Die Forschenden verknüpfen mit ihrer Arbeit die Verteilung von Permafrost zwischen zwei warmen Welten - Pliozän und Zukunft. Das erlaubt es, einen durch Proxydaten unterstützen Ausblick auf das Verhalten des Permafrosts in einer zukünftigen wärmeren Welt zu geben. Dies ist wichtig, da Permafrost-Verteilung und -stabilität enorme Relevanz für Klima und Gesellschaften haben. Das Forschungsteam war erstaunt, wie gering die Bandbreite der Unsicherheit in der Verbreitung des Permafrostes im mittleren Pliozän bei denjenigen Modellen ist, welche mit Proxydaten erfolgreich validiert wurden. Von dieser Erkenntnis ausgehend zeigen Modellläufe für das zukünftige Klima nichts Gutes: Nahe der Erdoberfläche könnte die Permafrostausdehnung unter dem Einfluss eines Klimas, wie es bei ungebremster Nutzung fossiler Energieträger für das Ende des 21. Jahrhunderts projiziert wird, um mehr als 70 Prozent zurückgehen.

Hintergrund:

PlioMIP2: Die zweite Phase des Pliocene Model Intercomparison Projects ist ein international koordiniertes Forschungsvorhaben in dem das Klima des Pliozäns, sowie die Sicherheiten und Unsicherheiten in unserem Wissen zu diesem Themengebiet, mittels einer Kombination von Modellsimulationen und Proxydaten untersucht werden. PlioMIP2 ist in das Paleoclimate Model Intercomparison Project integriert.
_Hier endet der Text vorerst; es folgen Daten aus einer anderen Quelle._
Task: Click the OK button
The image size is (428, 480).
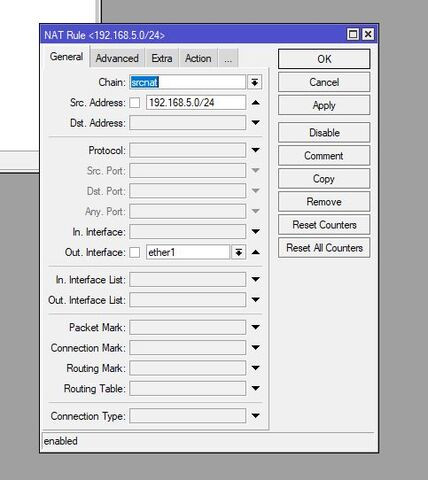Action: point(324,59)
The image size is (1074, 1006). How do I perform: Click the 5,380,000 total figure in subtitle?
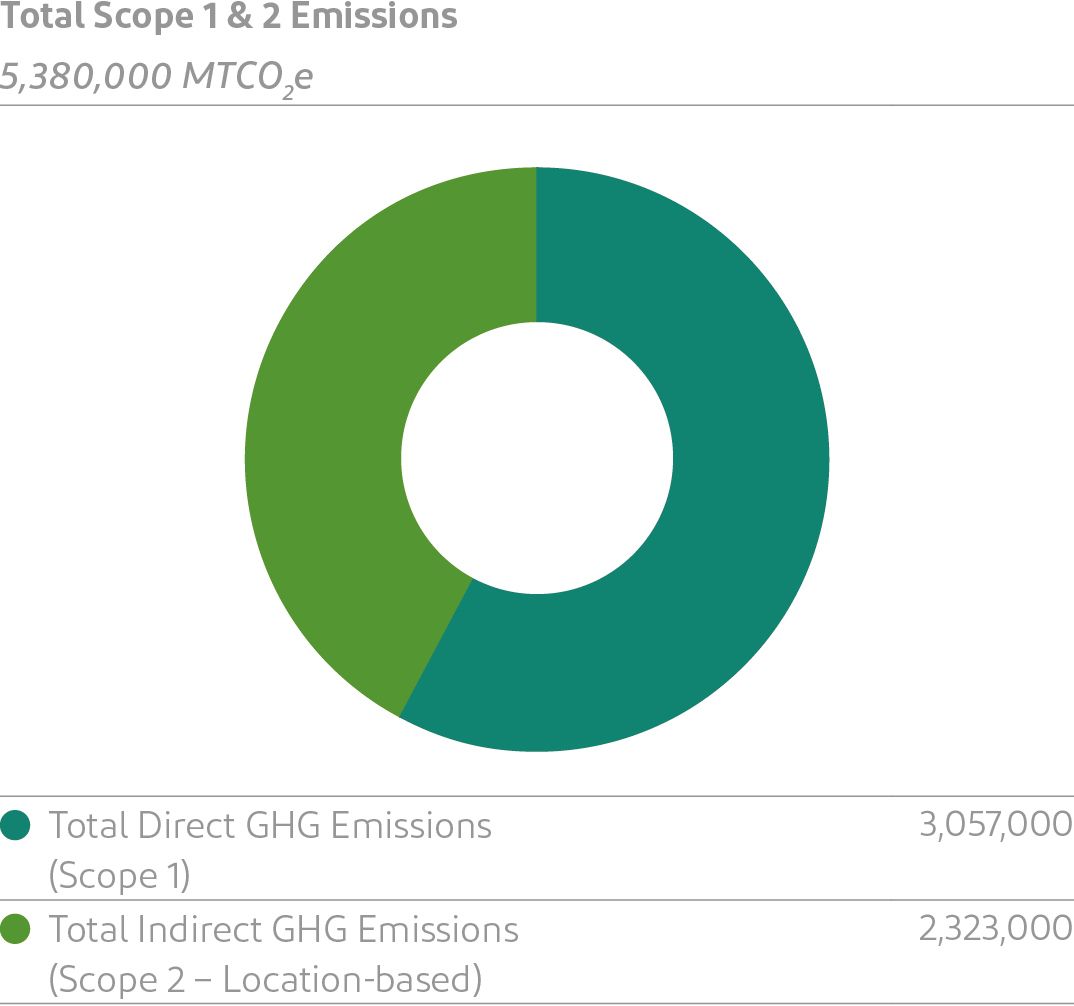pos(86,76)
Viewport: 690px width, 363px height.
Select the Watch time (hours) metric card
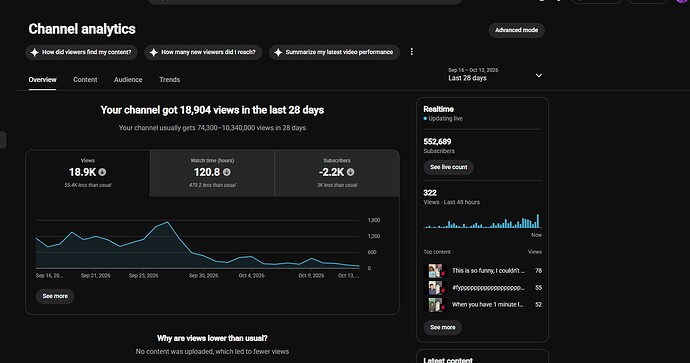[212, 173]
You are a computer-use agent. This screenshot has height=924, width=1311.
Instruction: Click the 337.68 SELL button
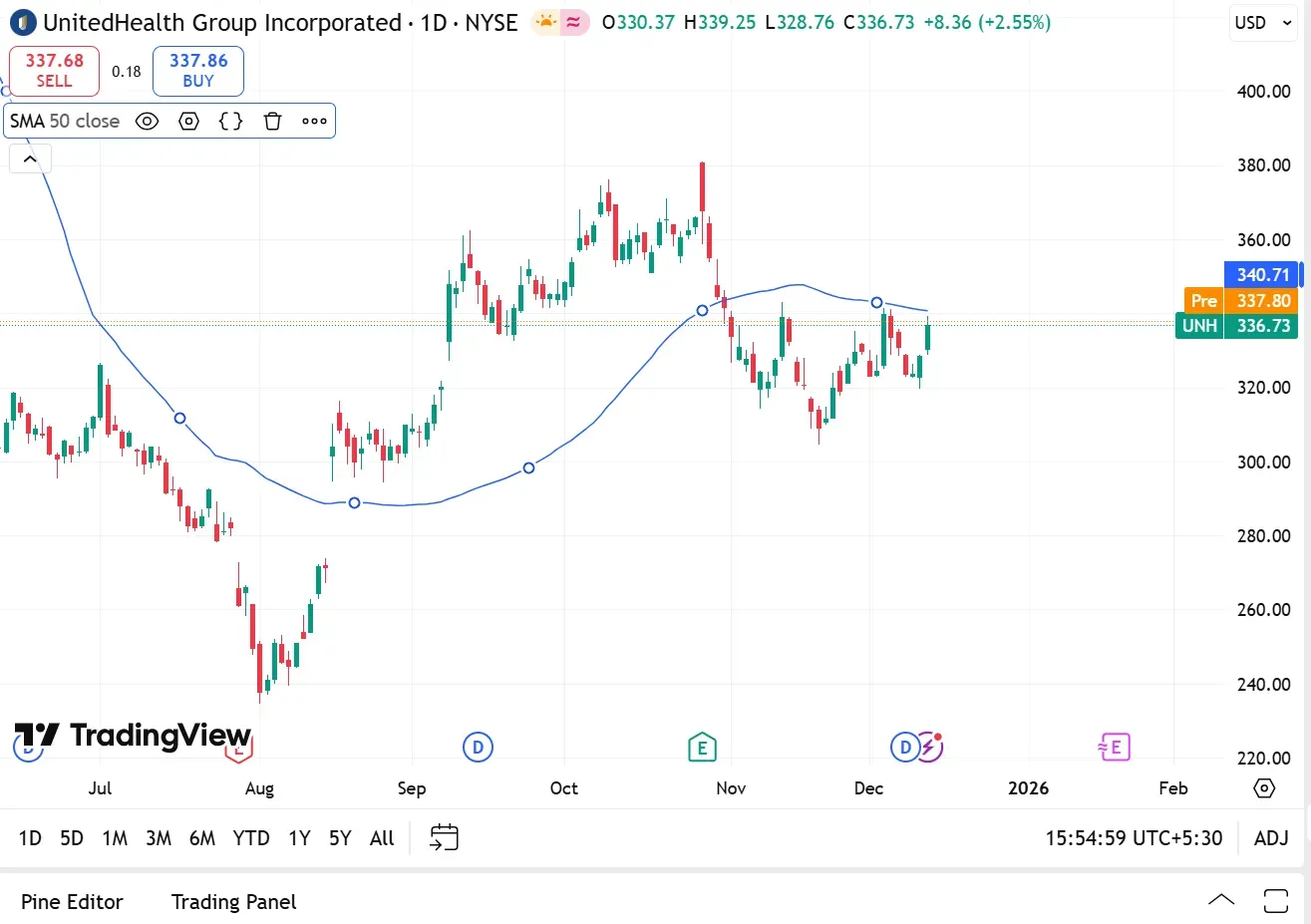tap(54, 71)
Die darin geleistete Forschung trägt zu den Sachstandsberichten des IPCC bei.  

 

Originalpublikation:

Guo, D., Wang, H., Romanovsky, V. E., Haywood, A. M., Pepin, N., Salzmann, U., Sun, J., Yan, Q., Zhang, Z., Li, X., Otto-Bliesner, B. L., Feng, R., Lohmann, G., Stepanek, C., Abe-Ouchi, A., Chan, W.-L., Peltier, W. R., Chandan, D., von der Heydt, A. S., Contoux, C., Chandler, M. A., Tan, N., Zhang, Q., Hunter, S. J., and Kamae, Y.: Highly restricted near-surface permafrost extent during the mid-Pliocene warm period; Proceedings of the National Academy of Sciences, PNAS (2023). DOI: 10.1073/pnas.2301954120.